Photo provided by E Green Global

The climate IMM strategy has come from a learning and reflection process over time and is maturing as ADB Ventures’ portfolio reaches over 40 companies. As ADB Ventures noted, “In terms of the lessons learned, we definitely learned a lot. When we started, we maybe tried to collect too much information… though it doesn’t make sense to have an elaborate IMM at the very early-stage life cycle of technology companies. Instead, we focus on assessing the potential impact by getting a handle on the unit impact and ensuring that [the venture’s] core business model is aligned to climate impact and we try and keep it relatively light touch.” The team noted that as their portfolio startups grow and scale, the ADB Ventures team can revisit key assumptions and gather additional data to validate impact and invest more resources for IMM, including impact audits of successful investments that contribute meaningfully to fund-level impact targets.

Contributors: Dominic Mellor is the Co-Founder of ADB Ventures.

Insitor Partners

Impact Fund Manager, Singapore

Insitor is the first impact fund manager to set up operations in Southeast Asia and a pioneer investor in India and Pakistan.
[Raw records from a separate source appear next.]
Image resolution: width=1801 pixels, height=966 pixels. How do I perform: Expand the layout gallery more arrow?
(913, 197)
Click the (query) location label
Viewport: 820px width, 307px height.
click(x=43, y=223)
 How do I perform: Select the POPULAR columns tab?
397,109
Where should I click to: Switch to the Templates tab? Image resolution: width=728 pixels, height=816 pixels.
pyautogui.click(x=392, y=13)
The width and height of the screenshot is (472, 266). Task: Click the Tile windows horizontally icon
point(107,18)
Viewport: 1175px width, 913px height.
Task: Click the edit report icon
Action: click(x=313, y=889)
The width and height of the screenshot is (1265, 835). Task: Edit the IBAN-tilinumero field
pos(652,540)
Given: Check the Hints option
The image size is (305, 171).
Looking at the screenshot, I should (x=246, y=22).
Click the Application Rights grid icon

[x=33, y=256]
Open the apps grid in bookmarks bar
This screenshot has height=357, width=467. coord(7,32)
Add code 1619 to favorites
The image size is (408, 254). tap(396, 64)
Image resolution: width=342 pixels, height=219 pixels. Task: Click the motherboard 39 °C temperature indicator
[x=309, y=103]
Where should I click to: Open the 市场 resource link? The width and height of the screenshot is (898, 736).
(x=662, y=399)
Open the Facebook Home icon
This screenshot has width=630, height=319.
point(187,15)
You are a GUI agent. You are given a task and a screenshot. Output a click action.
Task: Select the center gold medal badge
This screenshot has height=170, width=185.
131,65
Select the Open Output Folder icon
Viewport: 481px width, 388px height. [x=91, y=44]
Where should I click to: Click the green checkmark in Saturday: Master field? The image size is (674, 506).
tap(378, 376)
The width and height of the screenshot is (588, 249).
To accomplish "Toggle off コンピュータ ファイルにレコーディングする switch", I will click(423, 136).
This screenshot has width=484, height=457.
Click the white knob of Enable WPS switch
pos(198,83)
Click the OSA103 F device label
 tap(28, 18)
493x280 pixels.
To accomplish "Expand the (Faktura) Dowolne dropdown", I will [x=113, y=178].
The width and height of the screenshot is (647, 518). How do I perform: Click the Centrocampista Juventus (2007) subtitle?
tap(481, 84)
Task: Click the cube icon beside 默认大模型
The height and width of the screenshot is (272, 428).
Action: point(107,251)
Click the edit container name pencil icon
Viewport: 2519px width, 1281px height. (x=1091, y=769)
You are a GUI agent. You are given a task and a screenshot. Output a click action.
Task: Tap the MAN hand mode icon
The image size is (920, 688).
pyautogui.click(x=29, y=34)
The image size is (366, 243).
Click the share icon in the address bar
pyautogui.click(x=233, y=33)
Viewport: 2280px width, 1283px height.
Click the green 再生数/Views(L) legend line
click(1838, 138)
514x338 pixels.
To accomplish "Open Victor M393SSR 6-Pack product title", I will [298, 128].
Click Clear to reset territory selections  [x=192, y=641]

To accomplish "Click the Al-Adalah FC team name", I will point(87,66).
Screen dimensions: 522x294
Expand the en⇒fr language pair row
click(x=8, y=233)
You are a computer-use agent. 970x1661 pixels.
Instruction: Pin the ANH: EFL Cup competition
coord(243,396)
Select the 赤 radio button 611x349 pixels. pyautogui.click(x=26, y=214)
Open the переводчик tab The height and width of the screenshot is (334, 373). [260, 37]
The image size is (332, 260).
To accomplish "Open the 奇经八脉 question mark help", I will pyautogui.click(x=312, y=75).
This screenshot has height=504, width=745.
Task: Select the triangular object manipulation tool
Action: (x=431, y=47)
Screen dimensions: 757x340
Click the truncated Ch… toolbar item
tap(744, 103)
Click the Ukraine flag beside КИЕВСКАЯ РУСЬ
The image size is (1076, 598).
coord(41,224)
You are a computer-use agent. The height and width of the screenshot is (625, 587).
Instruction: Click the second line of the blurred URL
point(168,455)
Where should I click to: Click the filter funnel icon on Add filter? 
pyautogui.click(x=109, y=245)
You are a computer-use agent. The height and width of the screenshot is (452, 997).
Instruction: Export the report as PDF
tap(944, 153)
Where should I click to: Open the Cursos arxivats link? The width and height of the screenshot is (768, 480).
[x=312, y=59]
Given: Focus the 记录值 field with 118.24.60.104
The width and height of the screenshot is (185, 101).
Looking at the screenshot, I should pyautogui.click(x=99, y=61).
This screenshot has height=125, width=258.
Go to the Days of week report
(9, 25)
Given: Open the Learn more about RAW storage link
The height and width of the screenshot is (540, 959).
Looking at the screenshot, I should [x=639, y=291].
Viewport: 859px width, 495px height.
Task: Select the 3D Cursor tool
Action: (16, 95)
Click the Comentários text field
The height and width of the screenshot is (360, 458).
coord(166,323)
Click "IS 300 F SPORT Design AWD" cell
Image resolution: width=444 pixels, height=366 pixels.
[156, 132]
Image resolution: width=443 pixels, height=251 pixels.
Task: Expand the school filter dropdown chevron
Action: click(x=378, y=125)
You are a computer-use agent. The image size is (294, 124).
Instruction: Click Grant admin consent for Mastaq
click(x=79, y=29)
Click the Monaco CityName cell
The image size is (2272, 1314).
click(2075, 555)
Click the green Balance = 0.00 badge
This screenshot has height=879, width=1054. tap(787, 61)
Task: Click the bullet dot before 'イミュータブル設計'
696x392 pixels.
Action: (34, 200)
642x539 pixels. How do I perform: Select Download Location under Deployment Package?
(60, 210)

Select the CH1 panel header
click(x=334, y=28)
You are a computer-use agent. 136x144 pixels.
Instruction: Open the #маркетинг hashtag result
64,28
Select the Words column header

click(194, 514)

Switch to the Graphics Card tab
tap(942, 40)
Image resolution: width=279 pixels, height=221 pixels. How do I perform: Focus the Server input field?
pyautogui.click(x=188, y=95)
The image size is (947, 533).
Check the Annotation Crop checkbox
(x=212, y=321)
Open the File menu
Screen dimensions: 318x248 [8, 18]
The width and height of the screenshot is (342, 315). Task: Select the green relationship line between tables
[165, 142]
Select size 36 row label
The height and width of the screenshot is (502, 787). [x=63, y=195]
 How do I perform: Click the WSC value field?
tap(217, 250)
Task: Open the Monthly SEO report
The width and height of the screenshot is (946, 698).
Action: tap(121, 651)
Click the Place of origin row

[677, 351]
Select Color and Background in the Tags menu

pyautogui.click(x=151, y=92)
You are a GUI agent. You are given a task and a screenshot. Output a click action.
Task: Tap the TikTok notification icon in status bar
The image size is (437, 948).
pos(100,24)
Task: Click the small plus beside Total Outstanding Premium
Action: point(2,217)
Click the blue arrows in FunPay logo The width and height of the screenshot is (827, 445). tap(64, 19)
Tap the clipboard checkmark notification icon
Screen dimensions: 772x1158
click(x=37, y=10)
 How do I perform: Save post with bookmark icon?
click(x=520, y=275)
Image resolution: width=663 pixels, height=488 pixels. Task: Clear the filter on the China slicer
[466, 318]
They have been working to create synergies and share best practices and industry expertise, especially by taking a long-term development approach to the countries where they operate. Insitor’s portfolio companies have directly reached over 51 million underserved consumers and focus on the impact intersection of multiple SDGs. Insitor is also a signatory of the Operating Principles for Impact Management, a framework developed for investors to consciously and purposefully integrate impact considerations across their investments. They have used the Impact Measurement Project (IMP)’s suggested tools and have invested by using a robust ESG framework for several years.

Photo provided by Insitor

In their own words, they shared how climate considerations are integrated through their IMM approach, “we have an impact thesis, which is that of investing in entrepreneurs that are providing services and goods to low-income families [who] wouldn’t be able to access or afford them otherwise. We have three main themes that we invest in: economic growth, better health, and sustainable living. So while we target these themes of social impact in our key groups, the climate aspect is a byproduct of what we do. In sectors like health, we, for example, look at a family switching from kerosene to a solar home system to provide household lighting. Health is the main impact that the new service for lighting is providing, but at the same time, we recognize that there is a climate impact as well.”

Looking forward, Insitor feels that climate considerations are being put more front and center but recognizes that there is still work to be done. Significantly, entrepreneurs are increasing their capacity to be able to provide investors with relevant impact information.

Contributors: Francesca Puricelli is the Director of Impact and Sustainability and Bradley Kopsick is the Country Director (Myanmar and Cambodia) for Insitor Partners.

The research conducted for this blog post was generously funded by the Australian Government through the Department of Foreign Affairs and Trade. The views expressed are the author’s alone and are not necessarily the views of the Australian Government.